Benoit concedes that skeptics may query whether or not the Horned Serpent is solely the product of a fertile creativeness, moderately than a comparatively correct depiction of an historical creature. Nevertheless, he notes that “pure creativeness could also be safely dominated out because the San didn’t paint issues that had been utterly imaginary. Their artwork was based mostly on real-life components, principally animals. The brand new contribution provides fossils into the combination.”
So far as we all know, Aristotle was the primary Western thinker to recommend that fossils had been as soon as residing organisms, setting the thought down round 350 BCE in his treatise Meteorology. Whereas the Horned Serpent portray is simply round 200 years outdated, the San are one of many oldest cultures on earth, having lived in Southern Africa for not less than 20,000 years. How lengthy they could have studied the plentiful fossils strewn round their homeland is unknown.
Whereas the San folks nonetheless dwell within the Kalahari–they’re sometimes called “Kalahari bushmen”—that tradition just isn’t the one which created the Horned Serpent. “The San have occupied South Africa for 1000’s of years,” says Benoit. “However [while] the San nonetheless dwell within the Kalahari, they belong to the !kung tradition, whereas the San of the South African Karoo belonged to the /Xam tradition. The latter is totally extinct.”
The /Xam language spoken by the San of the Karoo had no written script, in order with so many different sources of Indigenous information, their millennia of amassed information died with them. Benoit says, “Sadly, the /Xam tradition was worn out and we are able to solely depend on archaeology and ethnographic recordings to review them. The facet impact is that the more moderen information is best preserved than the older ones, and as such, the additional we return in time, the tougher it’s to grasp San tradition.”
However, there are tantalizing hints of the extent of palaeontological information these cultures could as soon as have possessed. One such piece of proof is the Mokhali Cave, situated in Lesotho. It homes one other piece of San rock artwork, created round 1810, which depicts what are unmistakably dinosaurs: “We all know these are dinosaurs,” explains Benoit, “as a result of they’re depicted subsequent to the portray of a dinosaur footprint, made in an space had been fossil dinosaur footprints are commonplace. The San noticed the footprints weren’t accompanied by handprints or tail drag marks, and as such, they imagined the dinosaurs as animals with out arms and a brief tail, fairly just like trendy birds.”

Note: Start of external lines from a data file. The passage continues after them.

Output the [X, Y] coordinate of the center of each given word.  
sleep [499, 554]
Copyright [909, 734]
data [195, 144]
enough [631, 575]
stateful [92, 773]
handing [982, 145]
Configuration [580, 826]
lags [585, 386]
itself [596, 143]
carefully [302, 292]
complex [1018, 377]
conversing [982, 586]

Because the paper notes, “The research of African indigenous palaeontology continues to be pretty younger, and the proof stays accordingly sparse and debatable, particularly given the shortage of written accounts.” Benoit says that he hopes it will change, and that we’re capable of recuperate among the wealth of data that was misplaced with the destruction of cultures just like the /Xam San: “I hope that sooner or later we’d be capable of hint this indigenous paleontology additional again in time.”